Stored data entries
****************
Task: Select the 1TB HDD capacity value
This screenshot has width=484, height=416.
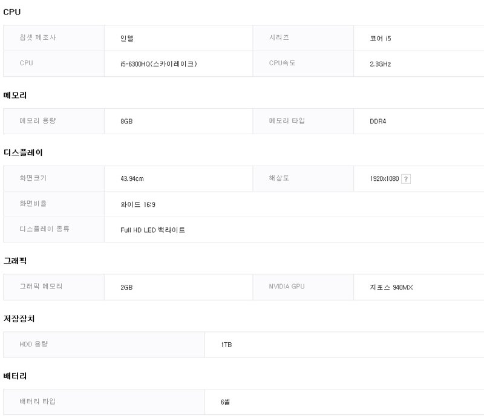Action: (226, 345)
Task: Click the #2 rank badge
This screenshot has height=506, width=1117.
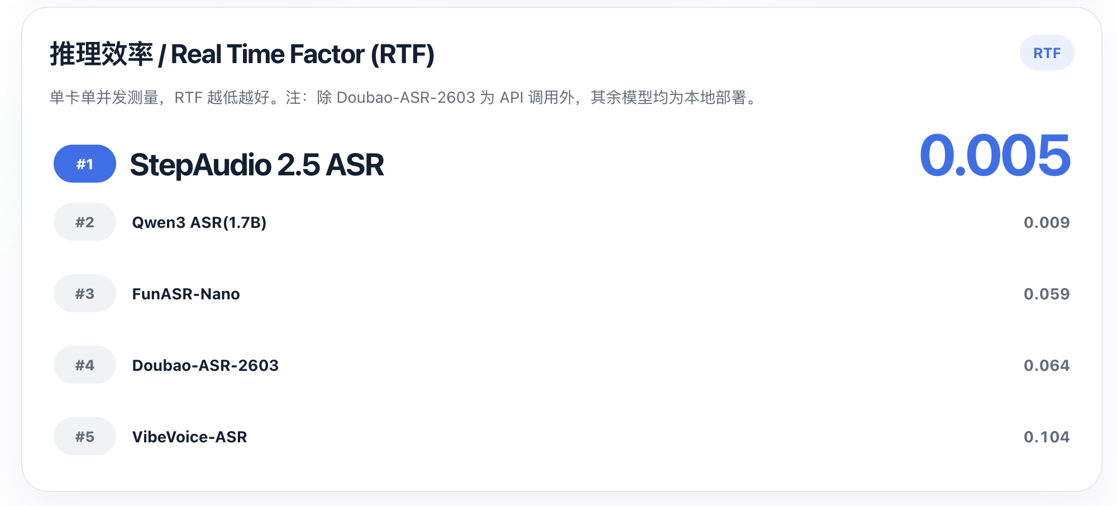Action: [x=85, y=222]
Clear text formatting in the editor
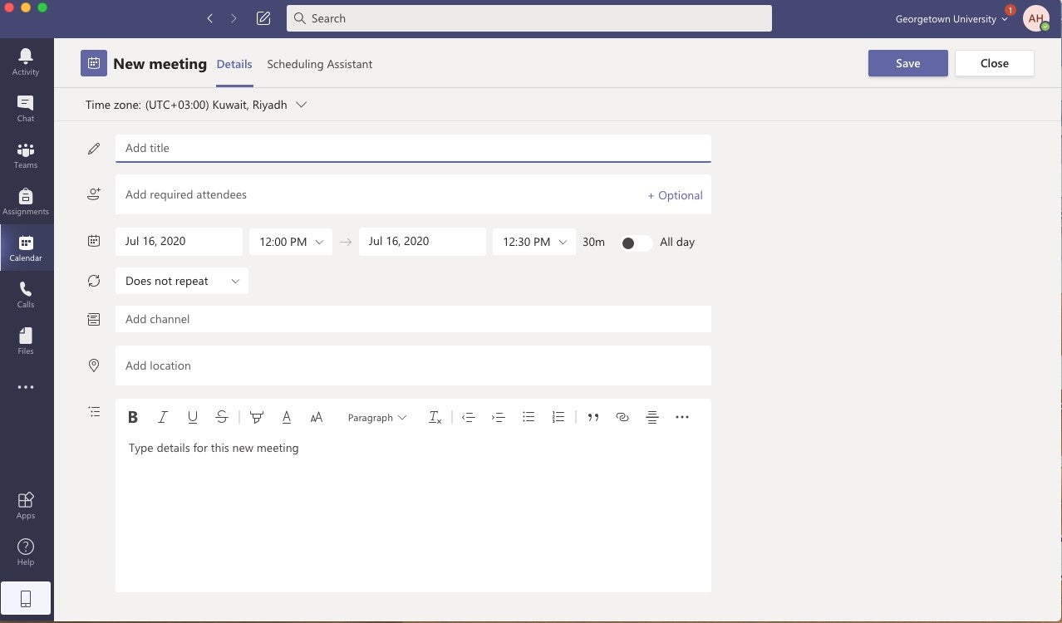Screen dimensions: 1062x623 435,417
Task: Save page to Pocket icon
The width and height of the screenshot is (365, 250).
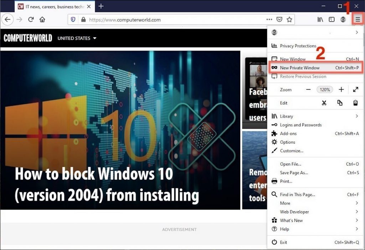Action: click(280, 20)
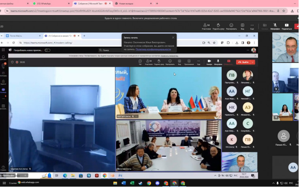Open the Политика конфиденциальности link

(154, 49)
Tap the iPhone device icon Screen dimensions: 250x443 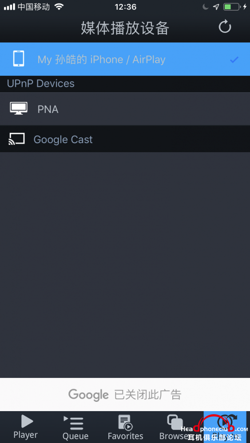pyautogui.click(x=19, y=59)
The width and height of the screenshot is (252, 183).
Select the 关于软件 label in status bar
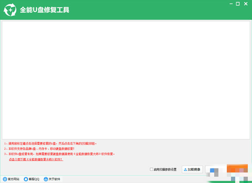54,179
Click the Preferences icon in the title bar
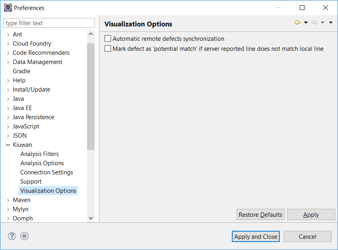Screen dimensions: 338x250 pyautogui.click(x=8, y=8)
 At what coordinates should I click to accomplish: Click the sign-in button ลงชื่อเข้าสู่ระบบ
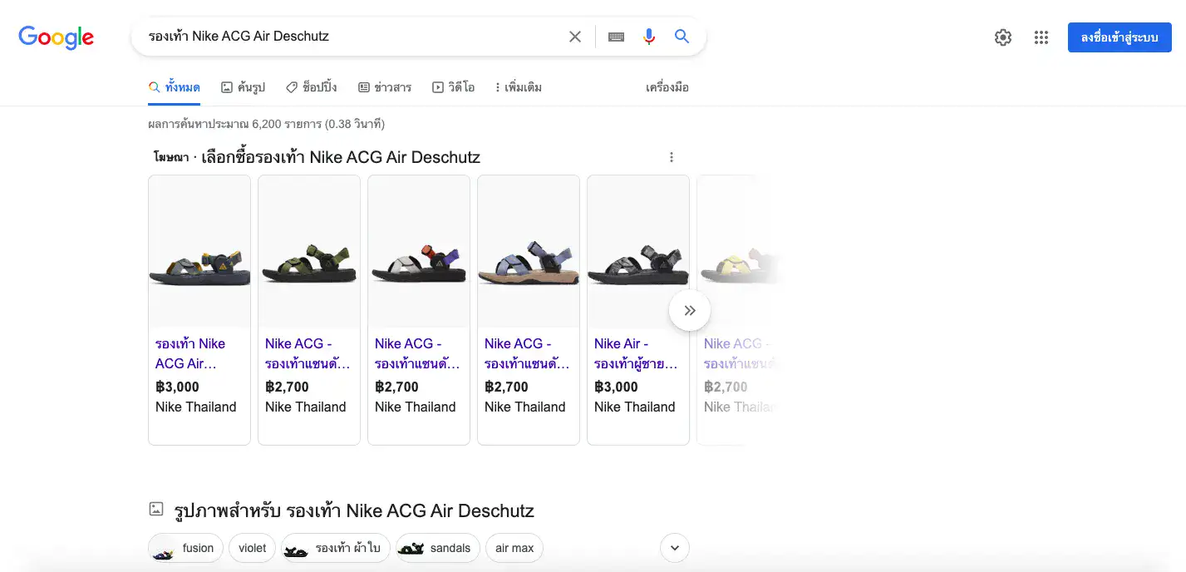pos(1120,37)
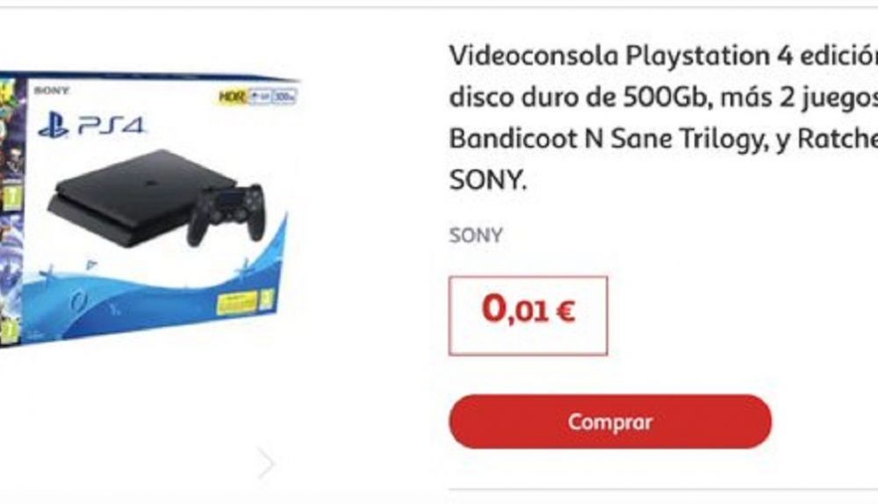Click the euro symbol in price
This screenshot has height=504, width=878.
[x=566, y=312]
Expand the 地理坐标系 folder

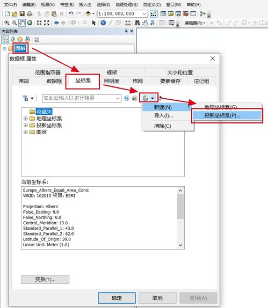click(25, 119)
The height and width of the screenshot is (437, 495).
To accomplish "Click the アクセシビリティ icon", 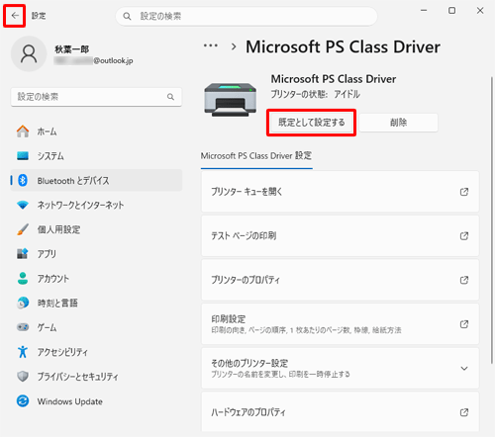I will [23, 352].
****************
Try it:
Search the entries for the word "Task" and copy every line that has it.

Written response:
Task: Select the 1TB HDD capacity value
Task: Click the #2 rank badge
Task: Save page to Pocket icon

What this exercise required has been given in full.